> RECORDS FOR THE TASK
=== Section Start ===

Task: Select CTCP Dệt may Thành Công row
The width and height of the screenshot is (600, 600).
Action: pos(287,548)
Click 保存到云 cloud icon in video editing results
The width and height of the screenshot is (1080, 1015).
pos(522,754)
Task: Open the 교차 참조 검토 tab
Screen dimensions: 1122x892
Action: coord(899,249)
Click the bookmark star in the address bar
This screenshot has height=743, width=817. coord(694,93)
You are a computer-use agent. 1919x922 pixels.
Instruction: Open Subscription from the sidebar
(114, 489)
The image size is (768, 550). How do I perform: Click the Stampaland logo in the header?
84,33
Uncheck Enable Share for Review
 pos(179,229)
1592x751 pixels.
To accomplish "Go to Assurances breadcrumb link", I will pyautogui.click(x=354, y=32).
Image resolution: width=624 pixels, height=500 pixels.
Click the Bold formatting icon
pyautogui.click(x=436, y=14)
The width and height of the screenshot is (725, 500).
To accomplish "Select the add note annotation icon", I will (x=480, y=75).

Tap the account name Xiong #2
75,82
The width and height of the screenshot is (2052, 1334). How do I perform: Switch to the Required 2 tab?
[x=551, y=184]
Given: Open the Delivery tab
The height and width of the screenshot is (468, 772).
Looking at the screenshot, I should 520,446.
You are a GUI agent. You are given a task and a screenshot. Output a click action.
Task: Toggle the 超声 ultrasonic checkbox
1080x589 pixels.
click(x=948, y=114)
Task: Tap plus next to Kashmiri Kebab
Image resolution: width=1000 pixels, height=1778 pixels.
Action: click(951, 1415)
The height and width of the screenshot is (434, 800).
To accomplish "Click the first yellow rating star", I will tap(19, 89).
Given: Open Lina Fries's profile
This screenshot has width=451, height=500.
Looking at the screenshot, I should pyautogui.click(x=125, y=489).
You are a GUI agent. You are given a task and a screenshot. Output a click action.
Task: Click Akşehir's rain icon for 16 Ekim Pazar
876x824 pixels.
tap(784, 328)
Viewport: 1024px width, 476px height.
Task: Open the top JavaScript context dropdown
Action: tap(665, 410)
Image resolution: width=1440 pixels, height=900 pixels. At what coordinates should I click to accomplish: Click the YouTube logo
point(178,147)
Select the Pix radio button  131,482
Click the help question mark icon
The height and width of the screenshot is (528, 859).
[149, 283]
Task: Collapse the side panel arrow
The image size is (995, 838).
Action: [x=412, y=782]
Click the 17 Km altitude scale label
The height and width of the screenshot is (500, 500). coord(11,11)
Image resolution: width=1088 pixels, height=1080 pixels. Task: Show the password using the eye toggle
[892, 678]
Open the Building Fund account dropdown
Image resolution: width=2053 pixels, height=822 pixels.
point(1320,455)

=== Section End ===

The lines you need run from the one containing "Image resolution: width=2053" to the end of the listing. Output exactly those, both ends included.

> RESPONSE TO THE TASK
Image resolution: width=2053 pixels, height=822 pixels.
point(1320,455)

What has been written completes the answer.